### Task description
The result should be an exact copy of only the lines from the one holding "Screen dimensions: 759x177" through the last line of the data below, please, without pictures.
** Records provided follows **
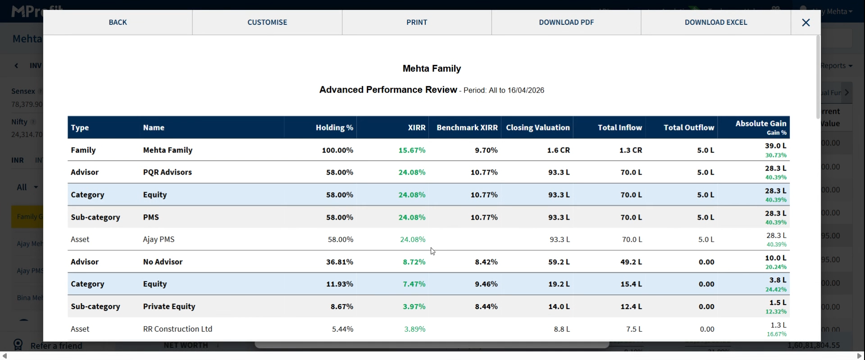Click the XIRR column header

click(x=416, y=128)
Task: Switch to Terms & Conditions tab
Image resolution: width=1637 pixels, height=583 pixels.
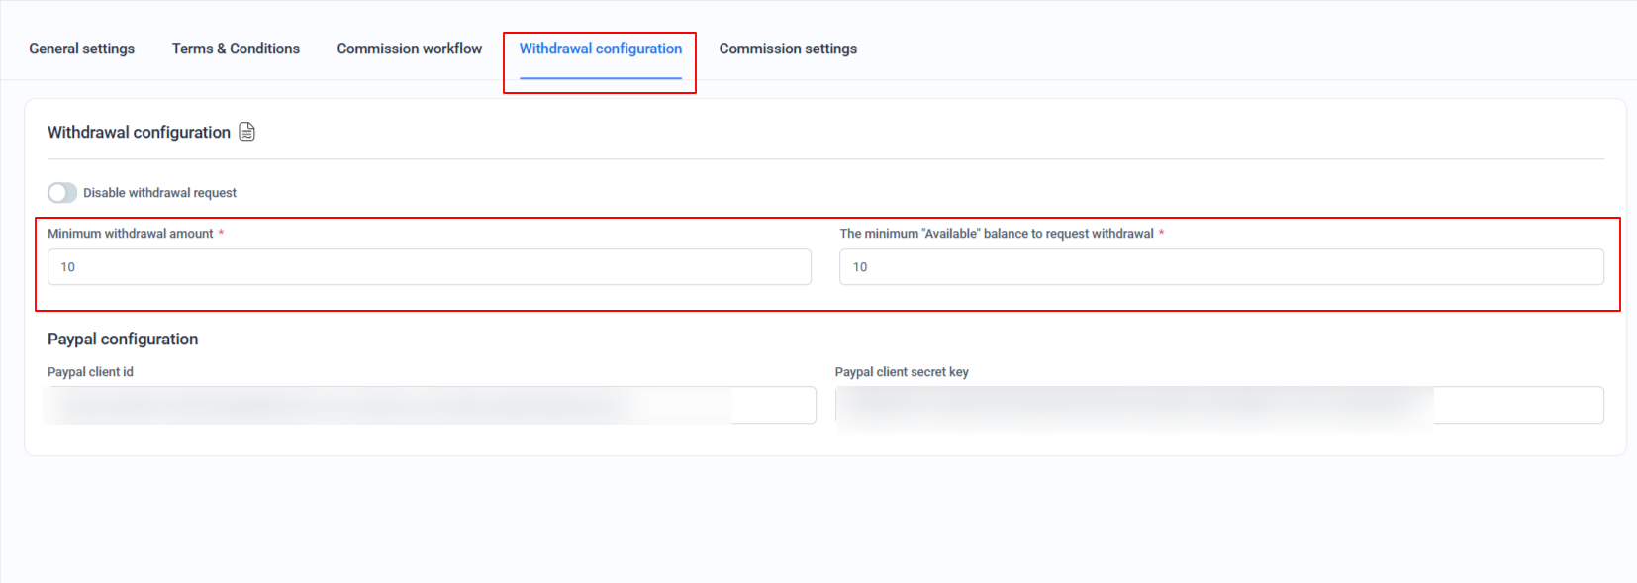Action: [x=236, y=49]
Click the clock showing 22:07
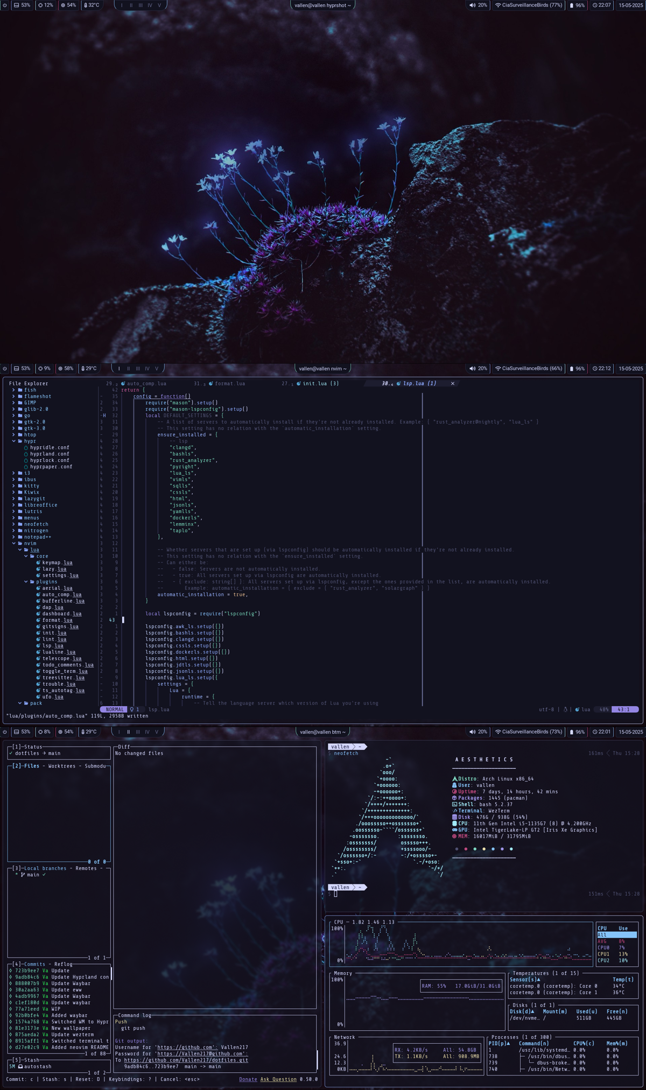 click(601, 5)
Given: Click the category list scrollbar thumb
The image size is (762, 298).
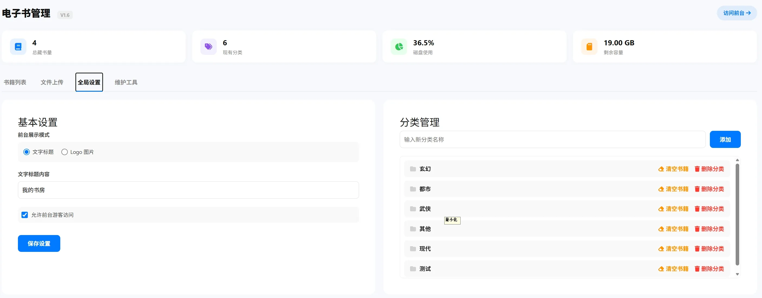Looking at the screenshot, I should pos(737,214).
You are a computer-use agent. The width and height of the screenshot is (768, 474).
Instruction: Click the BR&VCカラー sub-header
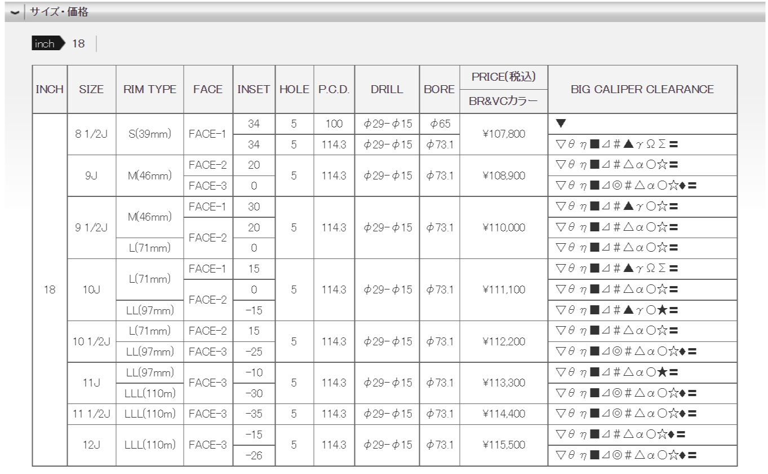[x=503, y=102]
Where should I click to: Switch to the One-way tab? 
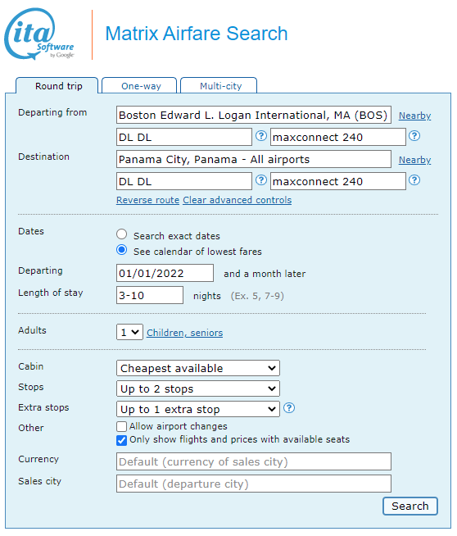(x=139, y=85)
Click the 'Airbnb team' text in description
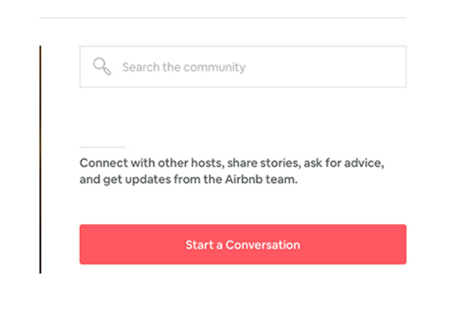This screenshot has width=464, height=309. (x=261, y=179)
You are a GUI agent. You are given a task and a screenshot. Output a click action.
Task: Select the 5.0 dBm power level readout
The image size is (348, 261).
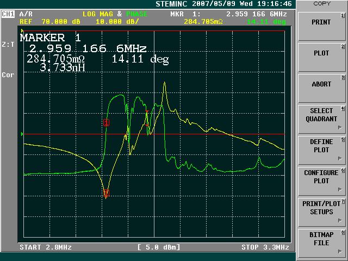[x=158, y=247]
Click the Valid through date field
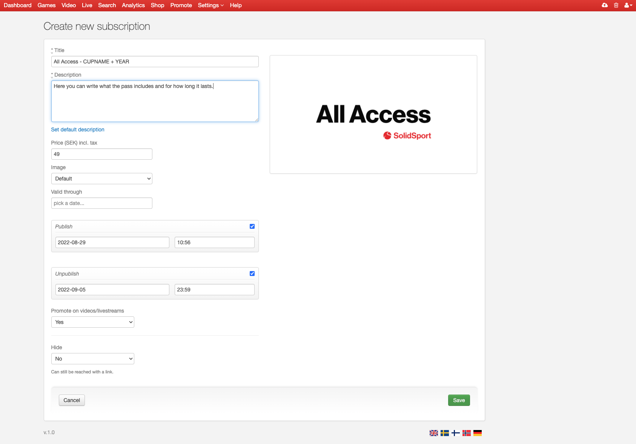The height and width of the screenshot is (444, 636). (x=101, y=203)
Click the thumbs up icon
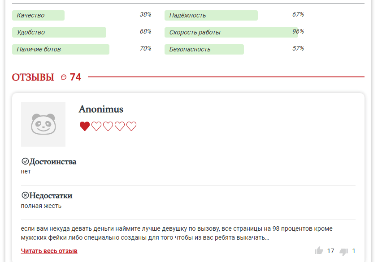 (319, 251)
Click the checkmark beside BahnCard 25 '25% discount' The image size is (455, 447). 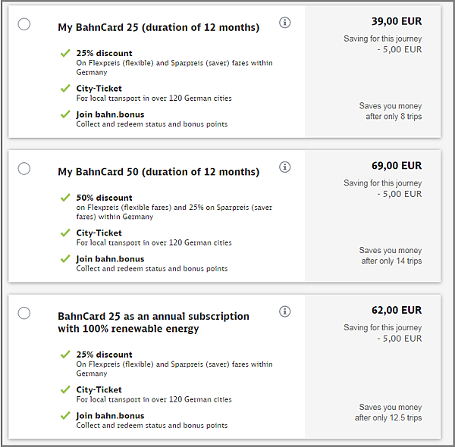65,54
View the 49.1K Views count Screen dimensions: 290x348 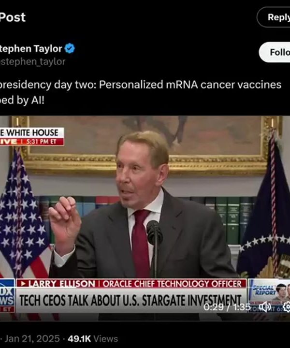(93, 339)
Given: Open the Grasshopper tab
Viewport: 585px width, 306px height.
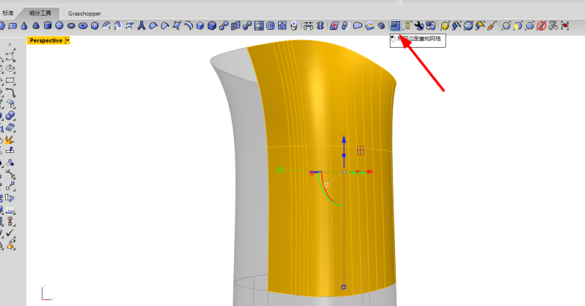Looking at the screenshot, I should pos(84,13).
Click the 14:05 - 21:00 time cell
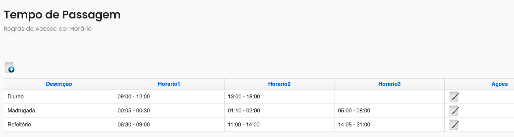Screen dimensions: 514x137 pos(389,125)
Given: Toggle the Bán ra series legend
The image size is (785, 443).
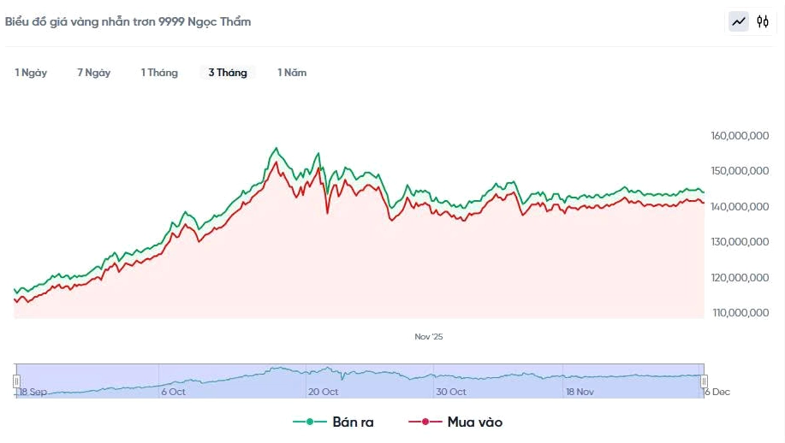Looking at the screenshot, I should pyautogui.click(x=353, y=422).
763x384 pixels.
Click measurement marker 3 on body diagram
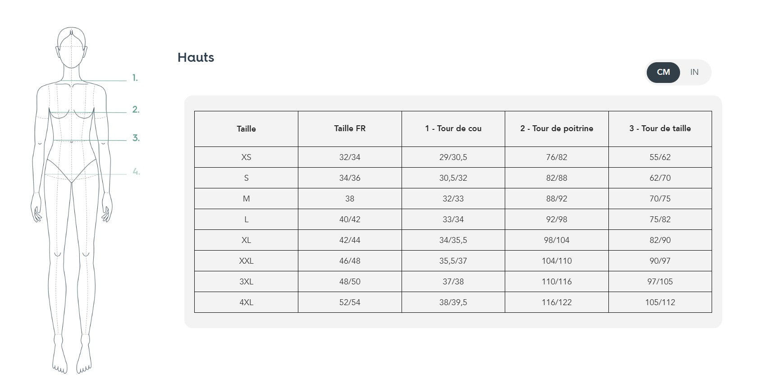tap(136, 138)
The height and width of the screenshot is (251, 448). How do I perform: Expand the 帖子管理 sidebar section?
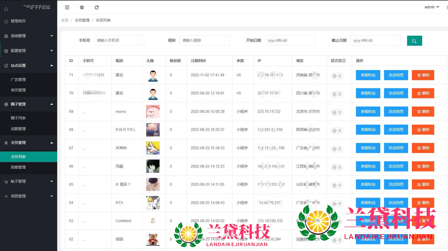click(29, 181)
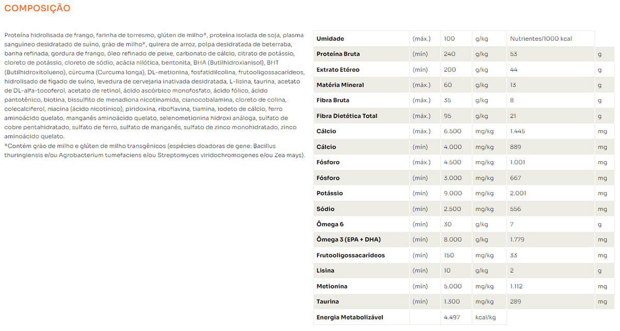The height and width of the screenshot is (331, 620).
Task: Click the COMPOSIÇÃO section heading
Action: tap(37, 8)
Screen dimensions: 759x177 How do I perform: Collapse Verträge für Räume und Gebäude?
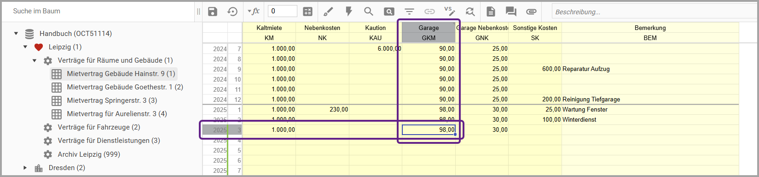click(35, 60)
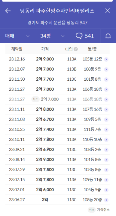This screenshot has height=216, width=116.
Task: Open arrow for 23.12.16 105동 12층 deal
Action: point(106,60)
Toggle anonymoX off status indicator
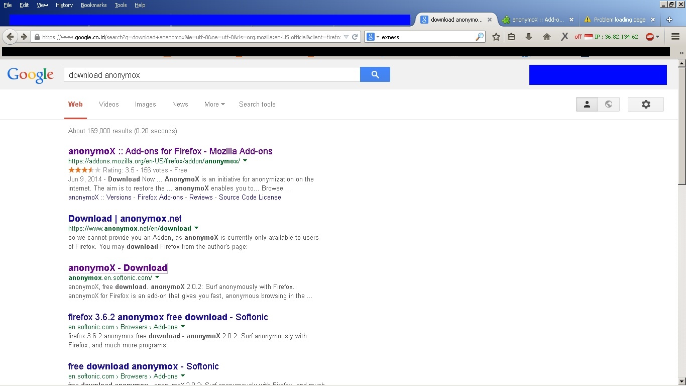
** End of Records provided **
### Solution to the exercise
Screen dimensions: 759x177 How do I perform: Collapse Verträge für Räume und Gebäude?
click(35, 60)
This screenshot has height=216, width=116.
Task: Open arrow for 23.12.16 105동 12층 deal
Action: point(106,60)
Toggle anonymoX off status indicator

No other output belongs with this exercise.